Ad aprile 2018 una famiglia con un contratto internet da rete fissa sottoscritto 48 mesi prima spendeva almeno 30,74 euro al mese. Questo costo base nei mesi successivi è rimasto più o meno stabile, viceversa hanno subito variazioni i prezzi promozionali, riservate a chi cambia provider. Ad aprile 2018 infatti, volendo passare a un’offerta, tra quelle proposte dei principali provider, la famiglia presa in considerazione avrebbe speso 22,57 euro, con un risparmio nel primo anno di attivazione pari a 81,70 euro. A maggio del 2018, il passaggio a un’altra compagnia è diventato ancora più conveniente. Si passava infatti da un costo medio di 30,20 euro a promozioni che in media si aggiravano intorno ai 21,38 euro. Questo significa che chi ha cambiato operatore a maggio 2018 il primo anno successivo all’attivazione ha risparmiato 85,20 euro. A giugno il costo standard di internet da rete fissa era in media 29,21 euro, mentre approfittando delle offerte proposte al momento, si poteva spenderne 21,61 (mettendo da parte circa 80,56 euro durante il primo anno). Durante la scorsa estate la convenienza del passaggio è cresciuta in modo significativo. Gli utenti che a luglio spendevano in media 30,21 euro al mese con il proprio provider storico, hanno goduto di offerte estive che si aggiravano intorno ai 21,72 euro (risparmiando 89,15 euro il primo anno). Il vero boom dei prezzi si è registrato ad agosto: chi era già cliente di una compagnia da quattro anni spendeva ogni mese circa 29,91 euro. I costi promozionali ad agosto 2018 sono scesi in media a 20,20 euro, consentendo ai clienti di risparmiare 96,32 euro il primo anno.

Le ragioni della convenienza

Tra le ragioni che hanno portato a queste oscillazioni, e ai relativi vantaggi per gli utenti, in primo luogo c’è la tariffazione. Le bollette, che prima erano emesse ogni quattro settimane, sono tornate a essere mensili. Nel frattempo, il primo dicembre 2018, è venuto meno l’obbligo del modem imposto dagli operatori. Il modem libero, per Adsl e fibra ottica, è diventato un diritto per tutti gli utenti, grazie a una delibera Agcom. Inoltre si sono moltiplicate le promozioni che ora prevedono sconti fissi “per sempre”.

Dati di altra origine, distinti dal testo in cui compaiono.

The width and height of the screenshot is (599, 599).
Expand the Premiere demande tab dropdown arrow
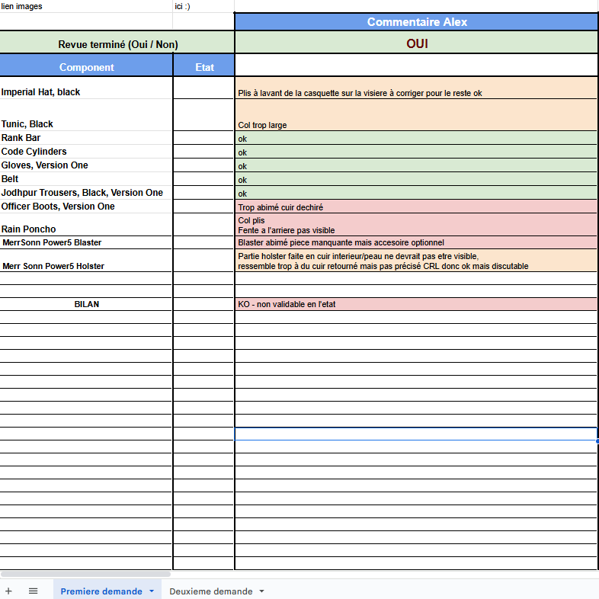(x=152, y=591)
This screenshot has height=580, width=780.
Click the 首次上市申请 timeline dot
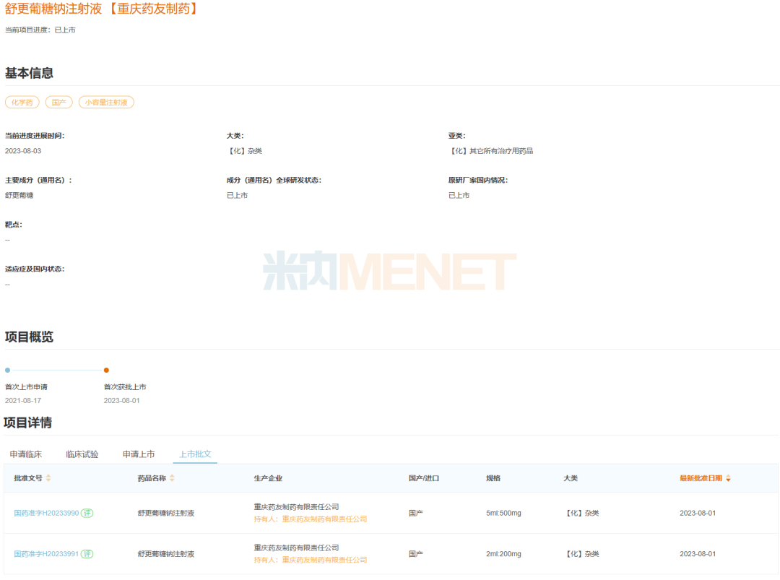click(x=7, y=370)
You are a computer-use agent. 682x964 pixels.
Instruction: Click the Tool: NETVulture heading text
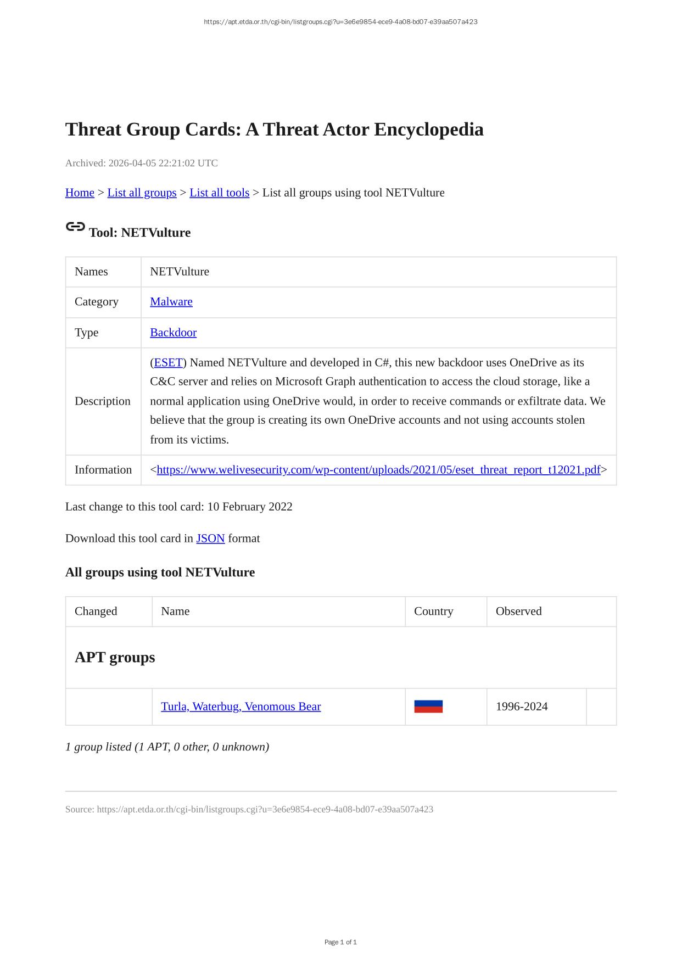[139, 233]
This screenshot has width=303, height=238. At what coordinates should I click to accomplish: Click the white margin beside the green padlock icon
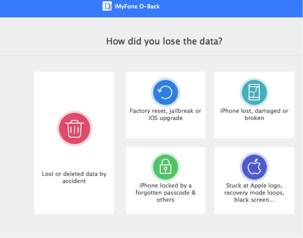[x=138, y=167]
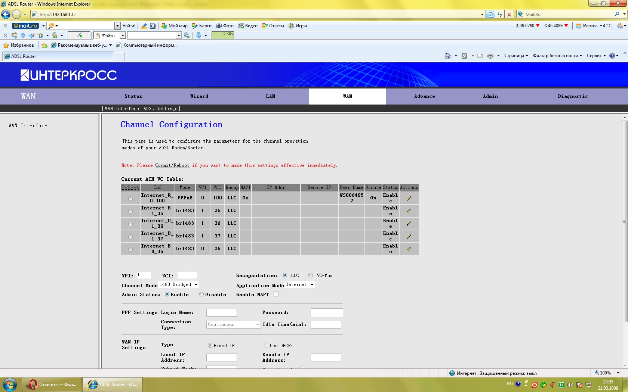Open the Diagnostic tab
This screenshot has width=628, height=392.
click(x=573, y=96)
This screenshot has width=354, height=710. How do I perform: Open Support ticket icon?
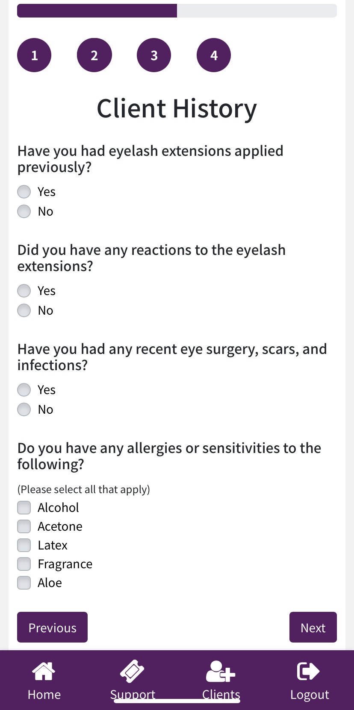132,671
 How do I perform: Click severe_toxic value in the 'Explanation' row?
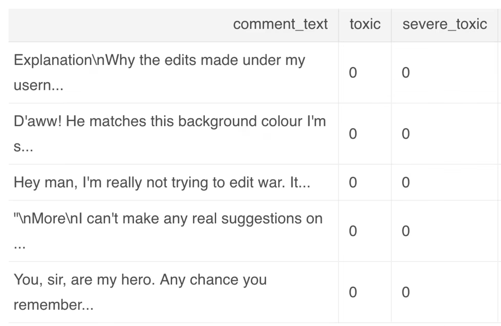[x=406, y=73]
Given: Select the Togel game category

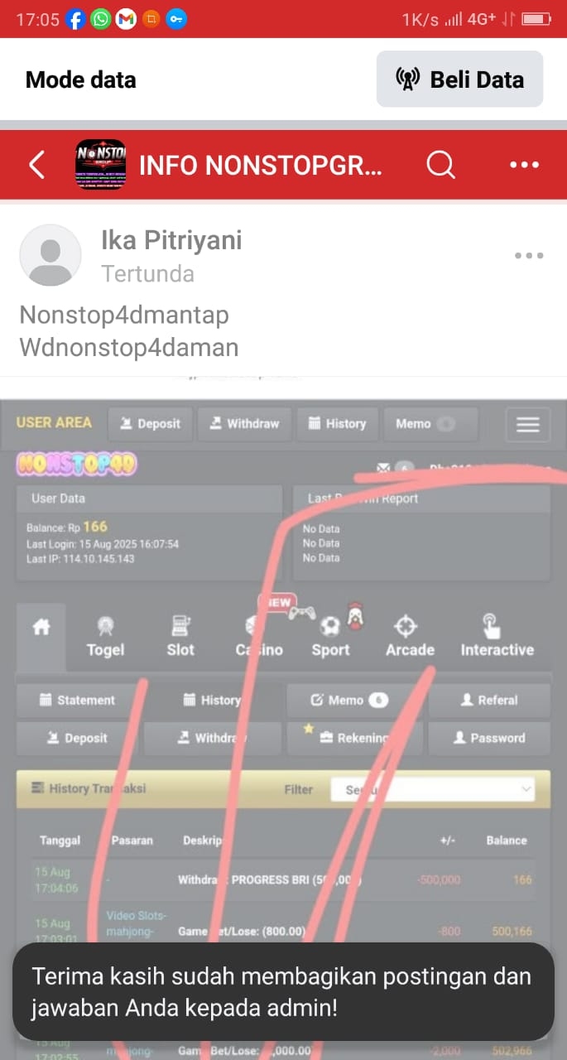Looking at the screenshot, I should point(105,637).
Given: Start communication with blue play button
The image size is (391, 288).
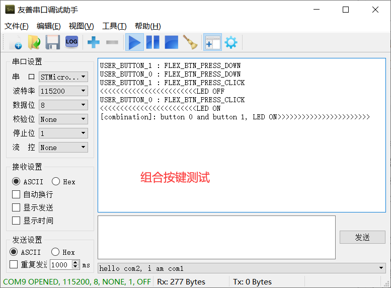Looking at the screenshot, I should coord(134,42).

Stop in autunno, ripresa dei vantaggi in inverno

Sempre nel 2018, nei mesi autunnali e all’inizio dell’inverno la convenienza del cambio di compagnia ha subito una battuta d’arresto. Il nuovo anno, invece, si è aperto all’insegna di ottime promozioni. Tra dicembre 2018 e gennaio 2019 infatti, il risparmio è quasi raddoppiato. E a distanza di alcuni mesi lo stato dei prezzi continua a mantenersi molto favorevole per chi cambia compagnia. Il picco massimo della convenienza si è registrato a febbraio 2019 con un costo standard di internet da rete fissa di 34,88 euro, e promozioni proposte dai principali provider al costo medio di 26,67 euro per un totale di 99,42 euro risparmiato il primo anno. A marzo, poi, il costo standard fuori promozione è sceso a 33,94 euro. Ma le offerte in media offrivano canoni a 26,84 euro, con la possibilità di accantonare 79,73 euro in un anno. Un trend positivo che si è confermato ad aprile, con il passaggio da un costo standard di 31,94 euro a un costo medio proporzionale di 25,81 euro e 78,46 euro di risparmio.